4. Combining automation and personalization with human interaction and networking
Many service providers and wellness professionals I’ve talked to seem to think that automation or AI means LESS personalized attention and care.
This is not true. It’s also not an “either or” proposition.
There are buzzwords that may be difficult to explain, and tend to be ignored, such as personalization, dynamic content, AI generated content, and automation based on how the user interacts with our content or brand.
So I’ll translate.
It means that you can set up systems so that depending on what someone does once they take a quiz, read a blog, click on a landing page, make a purchase, fill out a field or a survey, or otherwise indicate a PREFERENCE, that preference will be honored.
This means that those who got a certain quiz result or checked a box “beginner” or “advanced” will be on a different track than others who interacted differently.
Those who already bought from you won’t get more emails about that product. Those who WANT to hear more from you about a certain topic will, and those who do not, won’t.
This is why you carved out a niche.. so you can serve them on a deeper level, instantly, without having to do everything manually, OR send the same stuff to everyone, which is what is ACTUALLY annoying to your tribe! (spammy) If you take the time to segment (sort) your subscribes so that you can send only relevant content, it can make all the difference.
This isn’t as hard to set up as you might think, and is based on a visual flow chart. (I teach classes on this very thing) IF you have an adequate email marketing service.
On the other hand.. the value of a good human network isn’t’ going away any time soon. Cultivating a network is more important than ever as people emerge from several years of isolation, inflation, and not-so-fun times for many.
I would say that there are more creative ways to network and collaborate than ever. One of my favorite ways is via guest podcasting. It’s a great way to go deeper and have conversations with interesting, influential, and complimentary people.
When you find a way to COMBINE the 2, it can be VERY powerful.
For example, as a guest on a podcast, (a human, nuanced, deeper experience) you can provide a link to just about anything. If your goal is to grow your email list, there are many ways to set up an automation (I LOVE quizzes and sorting based on results) so that you can focus on the preferences and needs of your subscribers.

__Prompt 1__.
Answer these from the passage on automation and networking:
(a) Which emails will those who already bought from you not receive?
(b) What is one of the writer's favorite ways to network?
(c) What is the setup described as being based on?
__Prompt 2__.
Please carry on the passage on automation and networking, starting after its final sentence.

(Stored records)
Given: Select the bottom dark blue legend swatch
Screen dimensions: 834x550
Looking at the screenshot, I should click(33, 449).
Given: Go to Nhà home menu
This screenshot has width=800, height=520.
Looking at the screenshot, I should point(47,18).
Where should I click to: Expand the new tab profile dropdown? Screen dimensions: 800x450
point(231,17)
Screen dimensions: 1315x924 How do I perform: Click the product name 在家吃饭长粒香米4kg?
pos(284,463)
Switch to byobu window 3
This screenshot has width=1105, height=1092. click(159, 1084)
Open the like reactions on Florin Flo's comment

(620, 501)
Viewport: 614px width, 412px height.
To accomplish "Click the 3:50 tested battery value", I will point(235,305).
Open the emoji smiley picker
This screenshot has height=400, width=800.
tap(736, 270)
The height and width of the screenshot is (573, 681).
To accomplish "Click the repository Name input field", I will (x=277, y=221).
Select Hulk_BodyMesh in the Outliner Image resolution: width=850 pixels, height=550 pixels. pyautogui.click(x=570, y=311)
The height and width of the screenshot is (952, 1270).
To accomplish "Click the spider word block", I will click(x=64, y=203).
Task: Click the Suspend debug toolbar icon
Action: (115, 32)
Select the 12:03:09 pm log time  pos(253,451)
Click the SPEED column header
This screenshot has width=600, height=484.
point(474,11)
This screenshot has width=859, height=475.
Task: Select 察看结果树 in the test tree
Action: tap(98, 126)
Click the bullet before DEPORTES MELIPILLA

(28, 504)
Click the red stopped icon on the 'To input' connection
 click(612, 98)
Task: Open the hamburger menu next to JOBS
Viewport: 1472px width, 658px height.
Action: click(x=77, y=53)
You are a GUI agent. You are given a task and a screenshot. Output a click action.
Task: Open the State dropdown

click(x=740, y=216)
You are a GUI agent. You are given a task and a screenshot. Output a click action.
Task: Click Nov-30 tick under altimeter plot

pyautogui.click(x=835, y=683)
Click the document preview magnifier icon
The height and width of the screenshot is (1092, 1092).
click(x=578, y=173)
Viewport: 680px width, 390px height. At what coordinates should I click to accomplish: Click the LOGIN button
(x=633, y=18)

__Final answer 1__.
(a) More emails about that product.
(b) Guest podcasting.
(c) A visual flow chart.

__Final answer 2__.
Your subscribers may then receive personalized and focused emails that tell them about future podcasts or other offerings they may be interested in, instead of just “blasting everyone” with the same content. See how this works?
5. Content marketing/SEO is your “garden:” This means higher quality leads, earning more trust, and less pressure to “sell.”
Do a Google search on natural immunity or natural ways to boost immunity to see what I mean. It’s still getting harder for individual clinic owners to compete with larger brands or big tech algorithms.
Don’t let this get you down, but you will need to think a little more strategically than you may have in the past.
That’s why content marketing is probably here to stay. I’m talking high-quality and unique, not “turnkey” or syndicated content. This isn’t a new trend, but it’s probably more important than ever.
Content marketing and search are interconnected. In order to position yourself as an expert in your niche, and to be found, you’ll need to produce content with a few strategic keywords, on a consistent basis.
There’s another reason why you may want to get your blog fired up and running.
Content, in case you haven’t already heard, is the best way to earn the trust of your audience. It does most of the heavy lifting for you when it comes to selling. Who wants to have to start from scratch, explaining what they do, follow a script, and feel stressed when on a discovery call? Not me. By the time a lead gets to this point, they should already be somewhat familiar with your work.
Good news: You can still carve out a niche for yourself, in this new era of the niche.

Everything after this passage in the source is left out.